> **Input records**:
____________________

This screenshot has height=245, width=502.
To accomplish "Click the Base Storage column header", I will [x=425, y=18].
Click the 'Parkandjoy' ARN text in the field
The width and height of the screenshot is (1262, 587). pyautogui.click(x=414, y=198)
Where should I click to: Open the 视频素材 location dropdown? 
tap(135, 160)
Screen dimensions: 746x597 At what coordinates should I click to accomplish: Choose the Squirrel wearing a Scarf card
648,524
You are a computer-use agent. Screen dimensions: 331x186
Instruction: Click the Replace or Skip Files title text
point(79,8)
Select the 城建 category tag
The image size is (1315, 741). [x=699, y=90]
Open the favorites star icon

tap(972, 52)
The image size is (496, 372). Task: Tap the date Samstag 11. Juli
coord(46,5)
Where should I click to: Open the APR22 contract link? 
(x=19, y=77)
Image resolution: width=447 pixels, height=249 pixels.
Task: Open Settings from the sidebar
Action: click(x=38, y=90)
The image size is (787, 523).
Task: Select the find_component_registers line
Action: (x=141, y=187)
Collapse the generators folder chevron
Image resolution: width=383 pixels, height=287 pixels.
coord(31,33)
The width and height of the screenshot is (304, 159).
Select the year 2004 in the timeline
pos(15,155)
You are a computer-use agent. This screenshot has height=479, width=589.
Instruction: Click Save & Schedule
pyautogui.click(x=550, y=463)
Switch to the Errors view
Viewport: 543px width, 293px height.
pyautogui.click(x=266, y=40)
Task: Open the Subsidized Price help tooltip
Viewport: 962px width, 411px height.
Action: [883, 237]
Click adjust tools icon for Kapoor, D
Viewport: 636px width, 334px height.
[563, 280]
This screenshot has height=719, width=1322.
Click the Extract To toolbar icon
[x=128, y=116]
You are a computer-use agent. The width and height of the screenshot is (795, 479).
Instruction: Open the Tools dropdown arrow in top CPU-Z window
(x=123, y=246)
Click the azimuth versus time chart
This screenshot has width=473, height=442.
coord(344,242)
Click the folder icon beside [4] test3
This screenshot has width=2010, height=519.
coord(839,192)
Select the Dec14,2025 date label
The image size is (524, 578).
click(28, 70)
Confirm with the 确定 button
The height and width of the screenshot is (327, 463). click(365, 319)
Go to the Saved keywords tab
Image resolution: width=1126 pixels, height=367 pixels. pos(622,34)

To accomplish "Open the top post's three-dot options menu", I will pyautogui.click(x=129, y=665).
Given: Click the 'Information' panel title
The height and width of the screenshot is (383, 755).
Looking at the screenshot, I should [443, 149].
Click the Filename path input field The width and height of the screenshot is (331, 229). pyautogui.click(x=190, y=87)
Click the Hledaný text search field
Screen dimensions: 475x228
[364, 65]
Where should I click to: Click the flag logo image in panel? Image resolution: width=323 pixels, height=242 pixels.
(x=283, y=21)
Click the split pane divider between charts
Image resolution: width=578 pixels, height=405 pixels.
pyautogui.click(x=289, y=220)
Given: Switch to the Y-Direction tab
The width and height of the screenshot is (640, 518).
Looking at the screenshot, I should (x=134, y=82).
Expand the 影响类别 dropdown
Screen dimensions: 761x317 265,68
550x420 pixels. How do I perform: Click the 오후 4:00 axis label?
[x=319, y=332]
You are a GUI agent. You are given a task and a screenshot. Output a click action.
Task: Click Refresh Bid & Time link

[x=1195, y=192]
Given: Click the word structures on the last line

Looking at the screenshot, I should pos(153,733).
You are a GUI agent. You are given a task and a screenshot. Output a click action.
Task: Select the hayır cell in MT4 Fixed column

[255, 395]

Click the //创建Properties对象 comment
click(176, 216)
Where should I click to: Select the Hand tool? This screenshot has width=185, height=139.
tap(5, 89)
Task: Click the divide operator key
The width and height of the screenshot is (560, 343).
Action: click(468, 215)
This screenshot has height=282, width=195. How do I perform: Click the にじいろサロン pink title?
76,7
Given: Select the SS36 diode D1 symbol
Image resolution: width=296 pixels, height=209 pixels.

____________________

> **What to do**: A verbatim reproduction of all the records above is the expected answer.

> **Answer space**:
This screenshot has height=245, width=502.
To accomplish "Click the Base Storage column header", I will [x=425, y=18].
Click the 'Parkandjoy' ARN text in the field
The width and height of the screenshot is (1262, 587). pyautogui.click(x=414, y=198)
Where should I click to: Open the 视频素材 location dropdown? 
tap(135, 160)
Screen dimensions: 746x597 At what coordinates should I click to accomplish: Choose the Squirrel wearing a Scarf card
648,524
You are a computer-use agent. Screen dimensions: 331x186
Instruction: Click the Replace or Skip Files title text
point(79,8)
Select the 城建 category tag
The image size is (1315, 741). [x=699, y=90]
Open the favorites star icon

tap(972, 52)
The image size is (496, 372). Task: Tap the date Samstag 11. Juli
coord(46,5)
Where should I click to: Open the APR22 contract link? 
(x=19, y=77)
Image resolution: width=447 pixels, height=249 pixels.
Task: Open Settings from the sidebar
Action: click(x=38, y=90)
The image size is (787, 523).
Task: Select the find_component_registers line
Action: (x=141, y=187)
Collapse the generators folder chevron
Image resolution: width=383 pixels, height=287 pixels.
coord(31,33)
The width and height of the screenshot is (304, 159).
Select the year 2004 in the timeline
pos(15,155)
You are a computer-use agent. This screenshot has height=479, width=589.
Instruction: Click Save & Schedule
pyautogui.click(x=550, y=463)
Switch to the Errors view
Viewport: 543px width, 293px height.
pyautogui.click(x=266, y=40)
Task: Open the Subsidized Price help tooltip
Viewport: 962px width, 411px height.
Action: [883, 237]
Click adjust tools icon for Kapoor, D
Viewport: 636px width, 334px height.
[563, 280]
This screenshot has height=719, width=1322.
Click the Extract To toolbar icon
[x=128, y=116]
You are a computer-use agent. The width and height of the screenshot is (795, 479).
Instruction: Open the Tools dropdown arrow in top CPU-Z window
(x=123, y=246)
Click the azimuth versus time chart
This screenshot has width=473, height=442.
coord(344,242)
Click the folder icon beside [4] test3
This screenshot has width=2010, height=519.
coord(839,192)
Select the Dec14,2025 date label
The image size is (524, 578).
click(28, 70)
Confirm with the 确定 button
The height and width of the screenshot is (327, 463). click(365, 319)
Go to the Saved keywords tab
Image resolution: width=1126 pixels, height=367 pixels. pos(622,34)

To accomplish "Open the top post's three-dot options menu", I will pyautogui.click(x=129, y=665).
Given: Click the 'Information' panel title
The height and width of the screenshot is (383, 755).
Looking at the screenshot, I should [443, 149].
Click the Filename path input field The width and height of the screenshot is (331, 229). pyautogui.click(x=190, y=87)
Click the Hledaný text search field
Screen dimensions: 475x228
[364, 65]
Where should I click to: Click the flag logo image in panel? Image resolution: width=323 pixels, height=242 pixels.
(x=283, y=21)
Click the split pane divider between charts
Image resolution: width=578 pixels, height=405 pixels.
pyautogui.click(x=289, y=220)
Given: Switch to the Y-Direction tab
The width and height of the screenshot is (640, 518).
Looking at the screenshot, I should (x=134, y=82).
Expand the 影响类别 dropdown
Screen dimensions: 761x317 265,68
550x420 pixels. How do I perform: Click the 오후 4:00 axis label?
[x=319, y=332]
You are a GUI agent. You are given a task and a screenshot. Output a click action.
Task: Click Refresh Bid & Time link

[x=1195, y=192]
Given: Click the word structures on the last line

Looking at the screenshot, I should pos(153,733).
You are a GUI agent. You are given a task and a screenshot. Output a click action.
Task: Select the hayır cell in MT4 Fixed column

[255, 395]

Click the //创建Properties对象 comment
click(176, 216)
Where should I click to: Select the Hand tool? This screenshot has width=185, height=139.
tap(5, 89)
Task: Click the divide operator key
The width and height of the screenshot is (560, 343).
Action: click(468, 215)
This screenshot has height=282, width=195. How do I perform: Click the にじいろサロン pink title?
76,7
Given: Select the SS36 diode D1 symbol
Image resolution: width=296 pixels, height=209 pixels.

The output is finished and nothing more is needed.